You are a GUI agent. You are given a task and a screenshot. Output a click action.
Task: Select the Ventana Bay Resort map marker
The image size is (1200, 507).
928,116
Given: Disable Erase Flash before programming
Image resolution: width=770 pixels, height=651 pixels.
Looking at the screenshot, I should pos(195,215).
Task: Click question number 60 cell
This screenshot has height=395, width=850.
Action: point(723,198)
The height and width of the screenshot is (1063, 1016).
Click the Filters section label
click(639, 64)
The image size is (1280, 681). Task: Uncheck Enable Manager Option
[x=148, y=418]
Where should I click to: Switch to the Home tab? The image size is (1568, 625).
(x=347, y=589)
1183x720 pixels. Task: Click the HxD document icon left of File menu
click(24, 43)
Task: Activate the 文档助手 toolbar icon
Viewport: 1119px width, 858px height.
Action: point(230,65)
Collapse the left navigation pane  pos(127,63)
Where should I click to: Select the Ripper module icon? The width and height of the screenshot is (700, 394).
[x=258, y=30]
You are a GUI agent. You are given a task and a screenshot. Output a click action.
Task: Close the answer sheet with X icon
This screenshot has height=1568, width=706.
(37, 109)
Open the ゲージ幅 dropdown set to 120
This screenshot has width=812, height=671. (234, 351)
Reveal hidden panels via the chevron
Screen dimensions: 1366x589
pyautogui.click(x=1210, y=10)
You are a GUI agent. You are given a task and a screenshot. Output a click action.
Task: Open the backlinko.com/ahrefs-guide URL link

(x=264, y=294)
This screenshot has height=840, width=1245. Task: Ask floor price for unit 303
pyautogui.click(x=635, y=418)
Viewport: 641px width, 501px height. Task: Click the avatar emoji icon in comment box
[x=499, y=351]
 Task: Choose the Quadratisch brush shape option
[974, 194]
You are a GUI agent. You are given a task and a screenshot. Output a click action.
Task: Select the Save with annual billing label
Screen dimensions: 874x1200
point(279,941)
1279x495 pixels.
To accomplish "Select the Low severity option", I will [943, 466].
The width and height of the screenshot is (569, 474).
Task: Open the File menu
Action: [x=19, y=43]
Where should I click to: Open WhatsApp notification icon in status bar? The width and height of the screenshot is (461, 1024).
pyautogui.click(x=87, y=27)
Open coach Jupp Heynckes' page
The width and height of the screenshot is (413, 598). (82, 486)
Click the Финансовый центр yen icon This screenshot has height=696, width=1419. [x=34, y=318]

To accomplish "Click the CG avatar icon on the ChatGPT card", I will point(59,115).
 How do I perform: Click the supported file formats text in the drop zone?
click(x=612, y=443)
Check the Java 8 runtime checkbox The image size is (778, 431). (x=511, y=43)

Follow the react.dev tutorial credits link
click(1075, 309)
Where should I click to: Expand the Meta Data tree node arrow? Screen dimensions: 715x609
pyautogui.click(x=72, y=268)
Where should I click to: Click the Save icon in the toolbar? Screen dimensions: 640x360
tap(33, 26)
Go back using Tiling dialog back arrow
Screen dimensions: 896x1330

#### WORK TO DO:
Revise all of the material above so that each occurrence of "Screen dimensions:" reads "Screen size:", and leave every other line unchanged.

#### OUTPUT BELOW:
You are a GUI agent. You are given a task and a screenshot. Output a click action.
Task: Select the Ventana Bay Resort map marker
The image size is (1200, 507).
928,116
Given: Disable Erase Flash before programming
Image resolution: width=770 pixels, height=651 pixels.
Looking at the screenshot, I should pos(195,215).
Task: Click question number 60 cell
This screenshot has height=395, width=850.
Action: point(723,198)
The height and width of the screenshot is (1063, 1016).
Click the Filters section label
click(639, 64)
The image size is (1280, 681). Task: Uncheck Enable Manager Option
[x=148, y=418]
Where should I click to: Switch to the Home tab? The image size is (1568, 625).
(x=347, y=589)
1183x720 pixels. Task: Click the HxD document icon left of File menu
click(24, 43)
Task: Activate the 文档助手 toolbar icon
Viewport: 1119px width, 858px height.
Action: point(230,65)
Collapse the left navigation pane  pos(127,63)
Where should I click to: Select the Ripper module icon? The width and height of the screenshot is (700, 394).
[x=258, y=30]
You are a GUI agent. You are given a task and a screenshot. Output a click action.
Task: Close the answer sheet with X icon
This screenshot has height=1568, width=706.
(37, 109)
Open the ゲージ幅 dropdown set to 120
This screenshot has width=812, height=671. (234, 351)
Reveal hidden panels via the chevron
Screen size: 1366x589
pyautogui.click(x=1210, y=10)
You are a GUI agent. You are given a task and a screenshot. Output a click action.
Task: Open the backlinko.com/ahrefs-guide URL link

(x=264, y=294)
This screenshot has height=840, width=1245. Task: Ask floor price for unit 303
pyautogui.click(x=635, y=418)
Viewport: 641px width, 501px height. Task: Click the avatar emoji icon in comment box
[x=499, y=351]
 Task: Choose the Quadratisch brush shape option
[974, 194]
You are a GUI agent. You are given a task and a screenshot. Output a click action.
Task: Select the Save with annual billing label
Screen size: 874x1200
point(279,941)
1279x495 pixels.
To accomplish "Select the Low severity option", I will [943, 466].
The width and height of the screenshot is (569, 474).
Task: Open the File menu
Action: [x=19, y=43]
Where should I click to: Open WhatsApp notification icon in status bar? The width and height of the screenshot is (461, 1024).
pyautogui.click(x=87, y=27)
Open coach Jupp Heynckes' page
The width and height of the screenshot is (413, 598). (82, 486)
Click the Финансовый центр yen icon This screenshot has height=696, width=1419. [x=34, y=318]

To accomplish "Click the CG avatar icon on the ChatGPT card", I will point(59,115).
 How do I perform: Click the supported file formats text in the drop zone?
click(x=612, y=443)
Check the Java 8 runtime checkbox The image size is (778, 431). (x=511, y=43)

Follow the react.dev tutorial credits link
click(1075, 309)
Where should I click to: Expand the Meta Data tree node arrow? Screen size: 715x609
pyautogui.click(x=72, y=268)
Where should I click to: Click the Save icon in the toolbar? Screen size: 640x360
tap(33, 26)
Go back using Tiling dialog back arrow
Screen size: 896x1330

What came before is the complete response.